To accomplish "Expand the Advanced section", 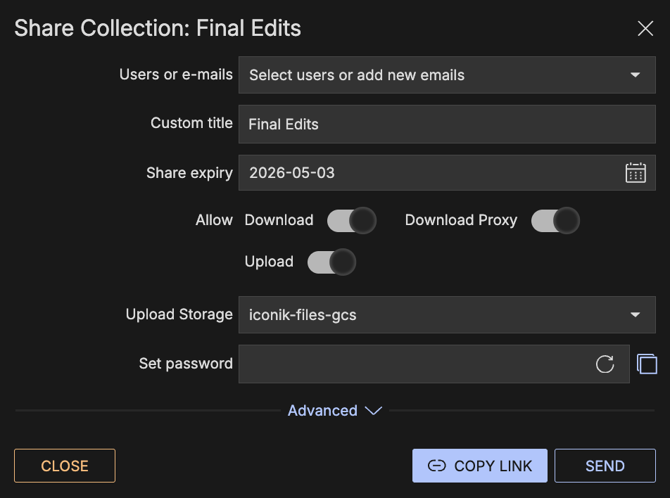I will pos(334,411).
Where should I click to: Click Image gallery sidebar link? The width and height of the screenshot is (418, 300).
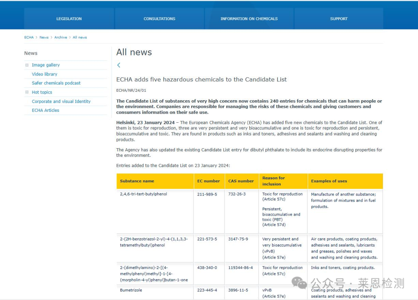46,65
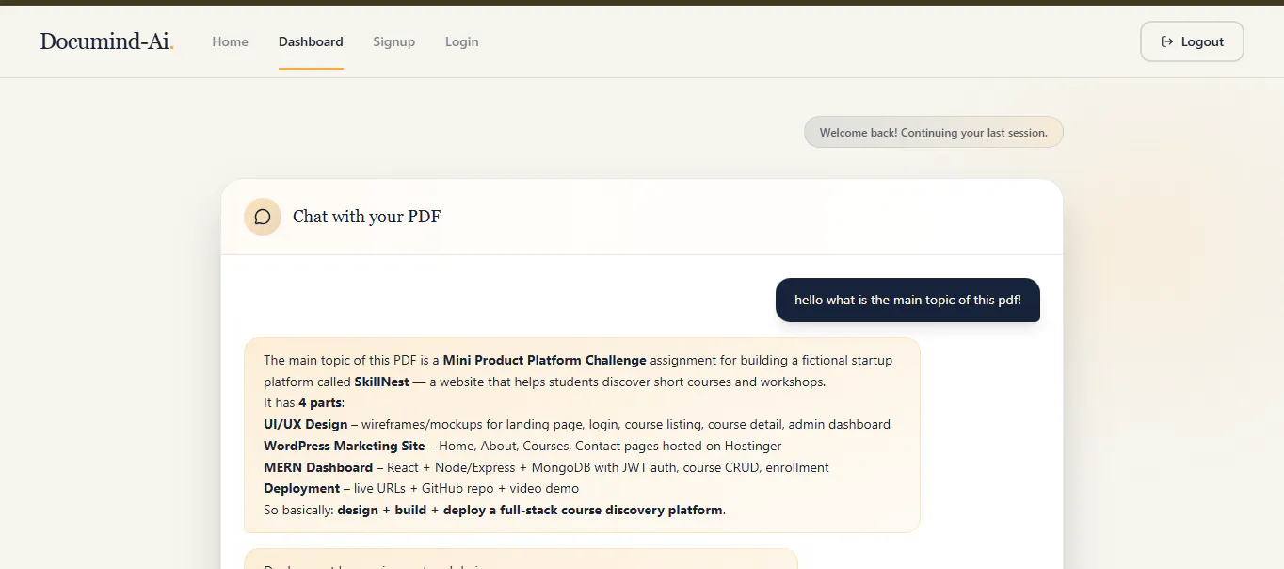The width and height of the screenshot is (1284, 569).
Task: Click the UI/UX Design bullet label
Action: 305,424
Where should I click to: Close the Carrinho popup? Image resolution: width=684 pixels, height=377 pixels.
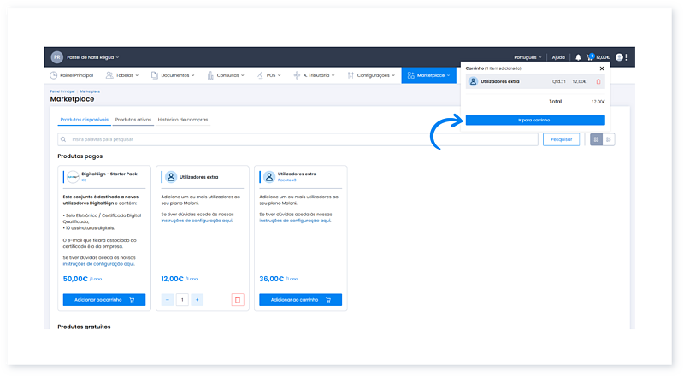(x=601, y=68)
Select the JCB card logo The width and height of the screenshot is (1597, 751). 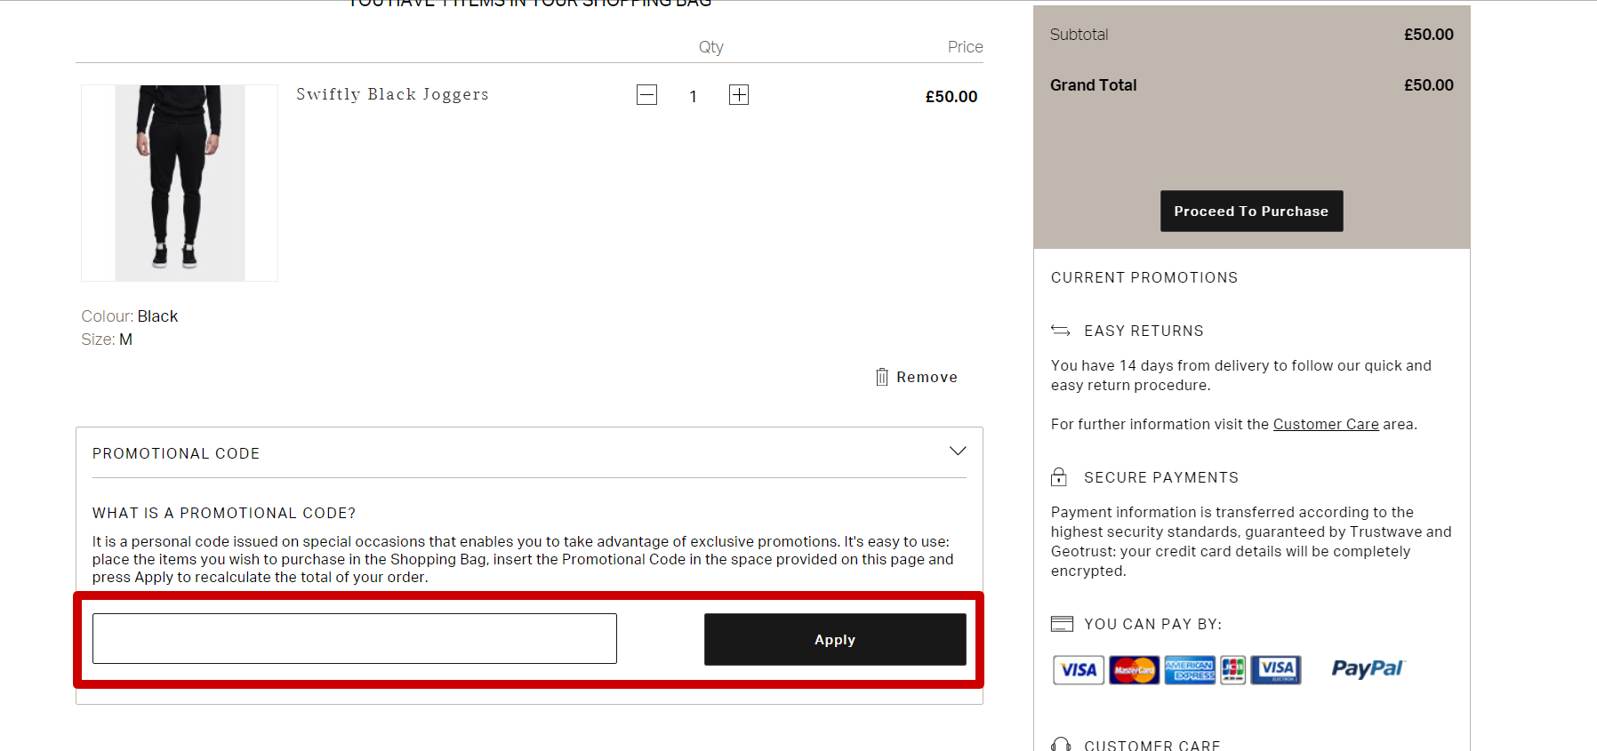[x=1232, y=669]
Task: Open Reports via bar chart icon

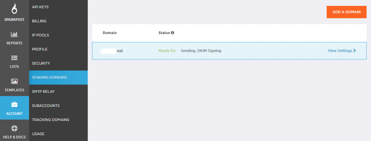Action: point(14,34)
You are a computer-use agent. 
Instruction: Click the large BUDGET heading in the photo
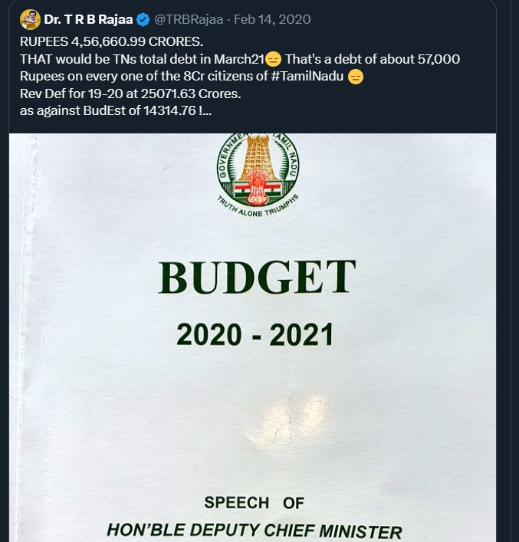257,277
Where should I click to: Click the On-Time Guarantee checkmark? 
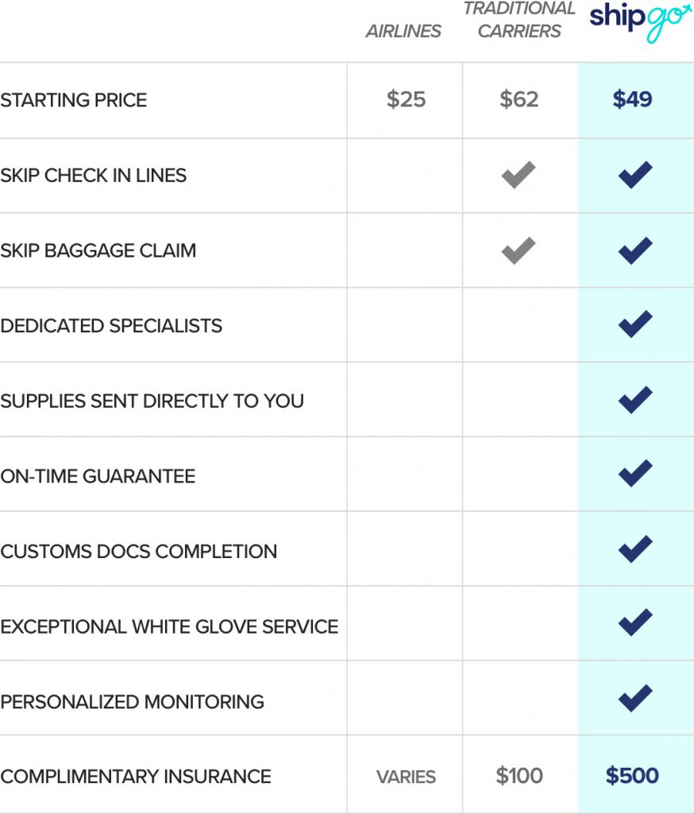635,474
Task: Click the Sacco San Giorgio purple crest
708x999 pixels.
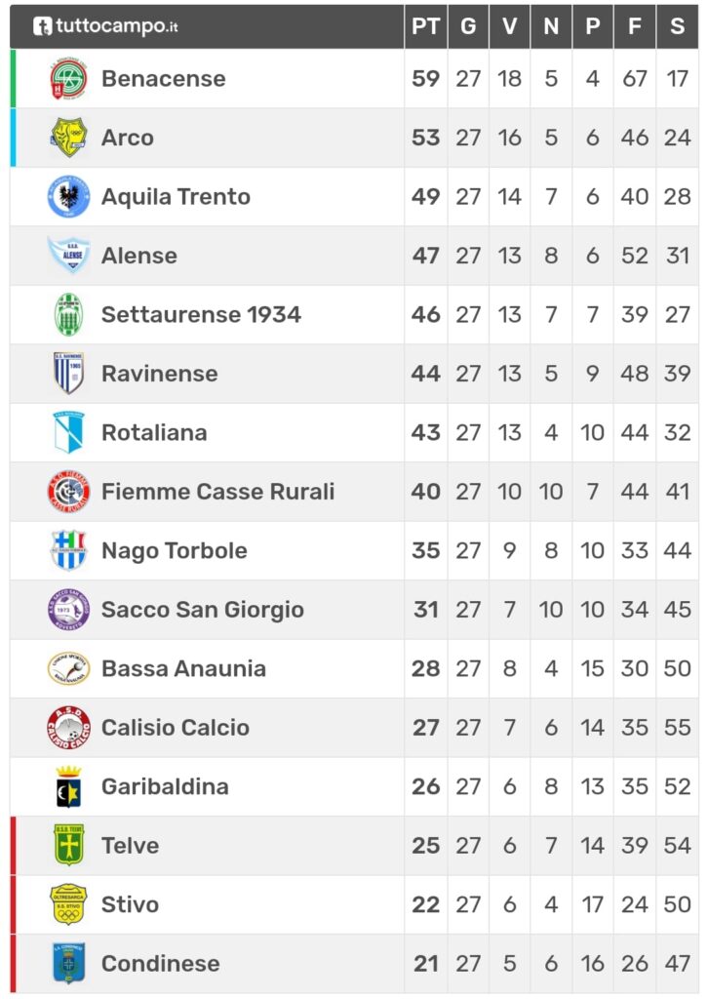Action: tap(69, 609)
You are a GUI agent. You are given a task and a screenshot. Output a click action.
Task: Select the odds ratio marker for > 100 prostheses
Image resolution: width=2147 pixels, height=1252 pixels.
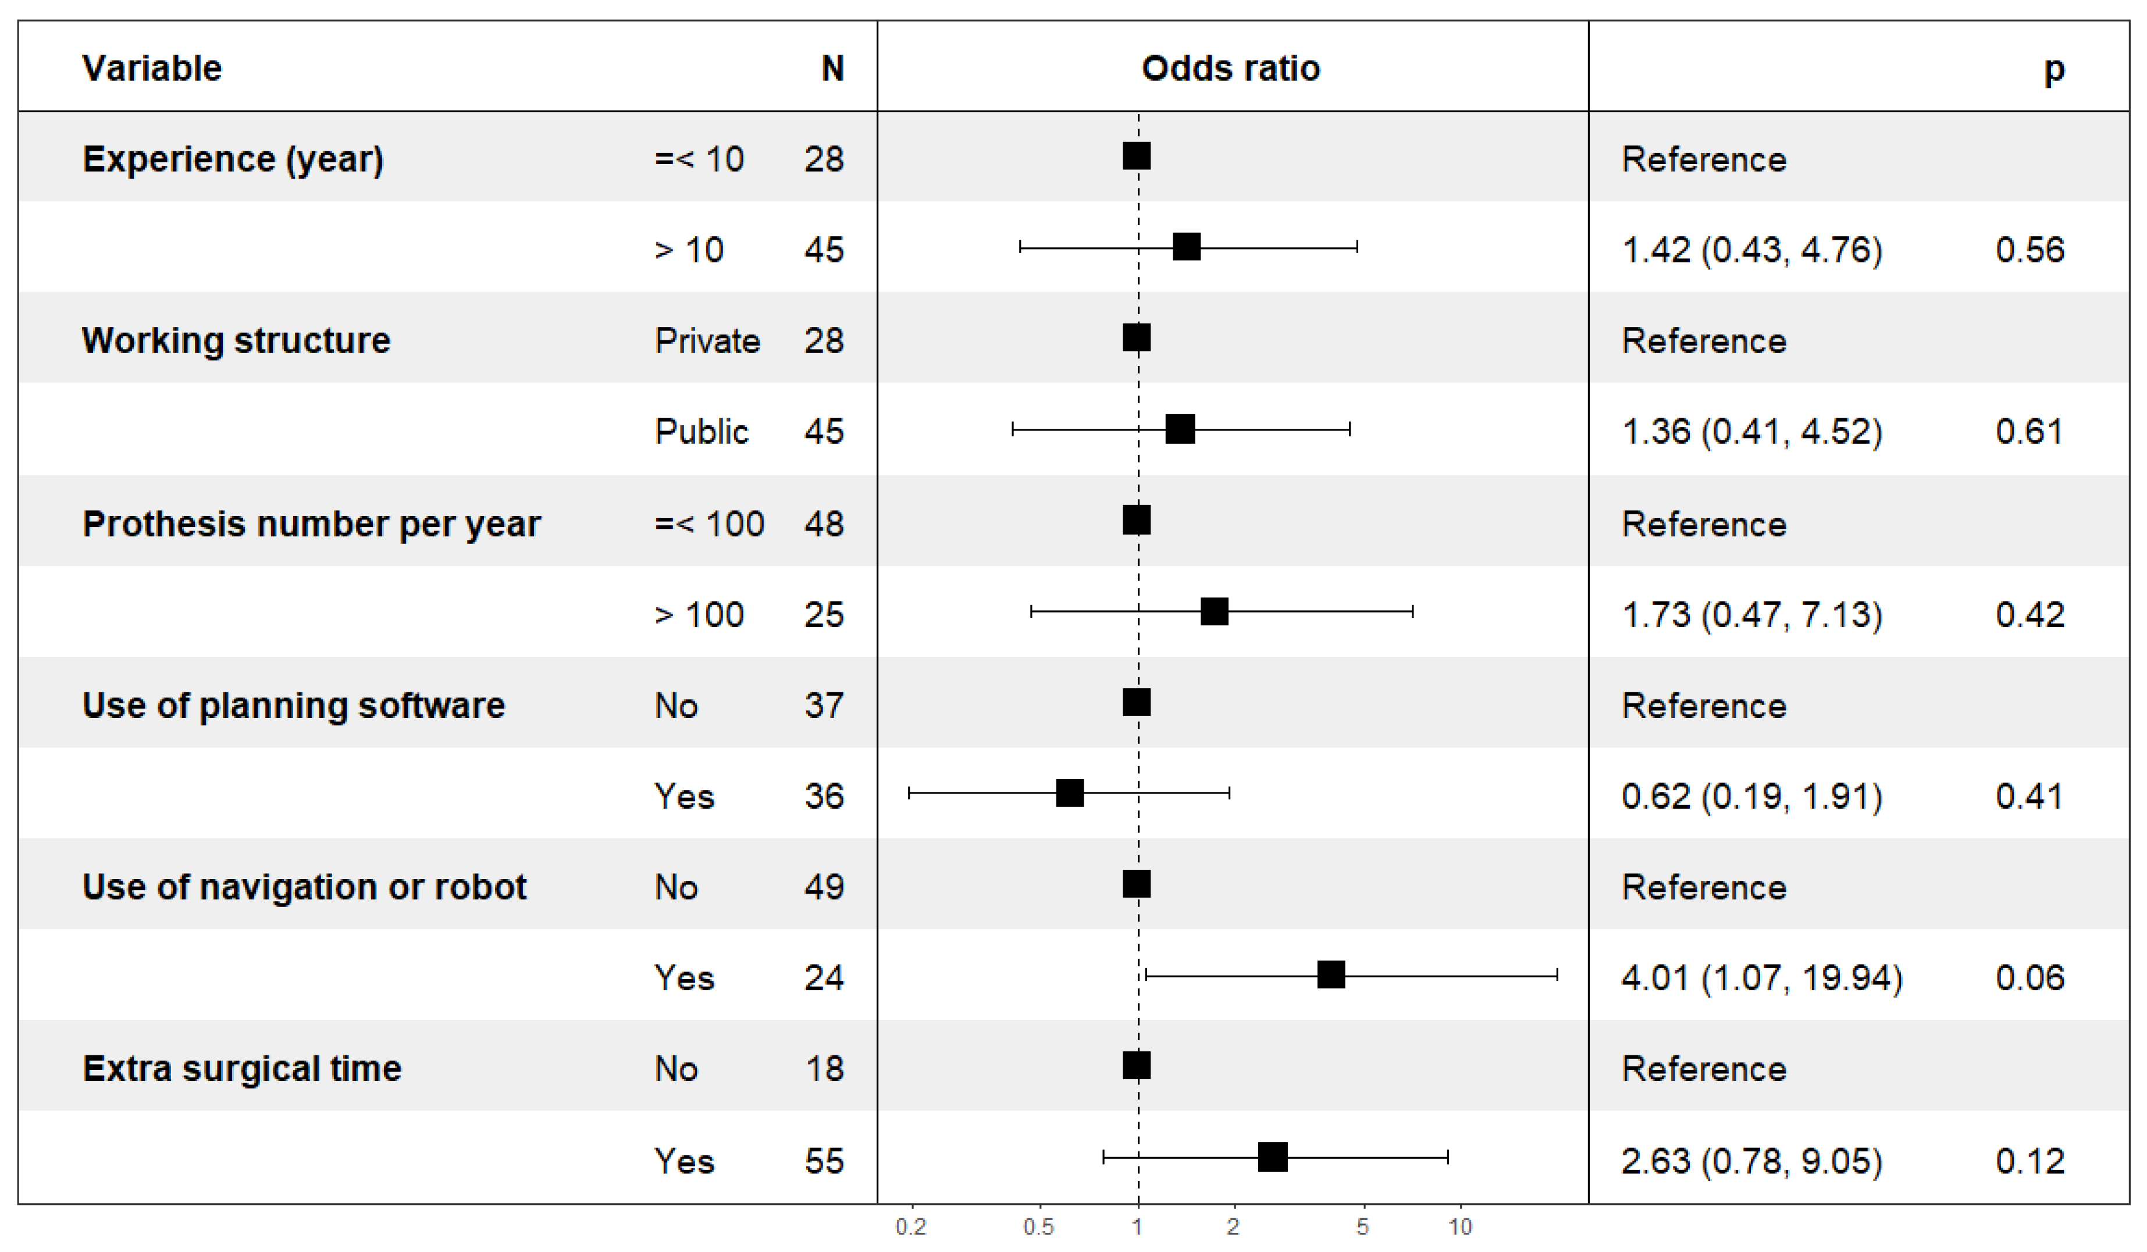pyautogui.click(x=1213, y=611)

_ _ _ _ _

(TASK GOAL):
Your task is to restate word for word the lines from the line holding "Task: Click the Sacco" through the final line of the listing, both included, but none of the pictures.

(ANSWER TO THIS EXERCISE):
Task: Click the Sacco San Giorgio purple crest
708x999 pixels.
Action: tap(69, 609)
You are a GUI agent. You are given a task and a screenshot. Output a click action.
Task: Select the odds ratio marker for > 100 prostheses
Image resolution: width=2147 pixels, height=1252 pixels.
pyautogui.click(x=1213, y=611)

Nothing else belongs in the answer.